Your objective: Which lines below include "agent"? Copy them all.

Dataset entries:
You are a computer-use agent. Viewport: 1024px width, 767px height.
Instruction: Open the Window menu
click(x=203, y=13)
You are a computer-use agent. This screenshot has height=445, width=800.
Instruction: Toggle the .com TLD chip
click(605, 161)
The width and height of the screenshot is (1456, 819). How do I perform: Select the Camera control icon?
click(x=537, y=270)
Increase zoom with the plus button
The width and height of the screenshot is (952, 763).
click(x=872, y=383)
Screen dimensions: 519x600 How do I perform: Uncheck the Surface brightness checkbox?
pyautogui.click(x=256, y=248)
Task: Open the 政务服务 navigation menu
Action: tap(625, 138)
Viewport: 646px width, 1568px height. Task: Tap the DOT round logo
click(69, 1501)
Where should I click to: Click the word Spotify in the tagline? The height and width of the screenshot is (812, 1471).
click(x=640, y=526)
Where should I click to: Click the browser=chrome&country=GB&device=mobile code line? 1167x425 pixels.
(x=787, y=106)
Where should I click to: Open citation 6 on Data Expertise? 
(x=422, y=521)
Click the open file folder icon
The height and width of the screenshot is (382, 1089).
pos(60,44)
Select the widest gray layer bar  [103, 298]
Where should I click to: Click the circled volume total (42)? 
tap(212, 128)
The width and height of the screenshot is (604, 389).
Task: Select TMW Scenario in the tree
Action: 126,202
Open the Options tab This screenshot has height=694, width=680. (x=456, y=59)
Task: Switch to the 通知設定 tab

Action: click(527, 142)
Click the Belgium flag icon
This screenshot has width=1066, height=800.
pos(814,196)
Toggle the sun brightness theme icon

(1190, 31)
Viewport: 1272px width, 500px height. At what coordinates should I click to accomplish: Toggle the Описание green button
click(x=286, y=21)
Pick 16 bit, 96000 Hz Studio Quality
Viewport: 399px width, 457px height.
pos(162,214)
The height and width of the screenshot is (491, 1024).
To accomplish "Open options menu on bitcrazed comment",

Reply to the task:
You are a computer-use agent. Viewport: 1024px width, 767px height.
You are a computer-use agent. This screenshot has height=445, width=800.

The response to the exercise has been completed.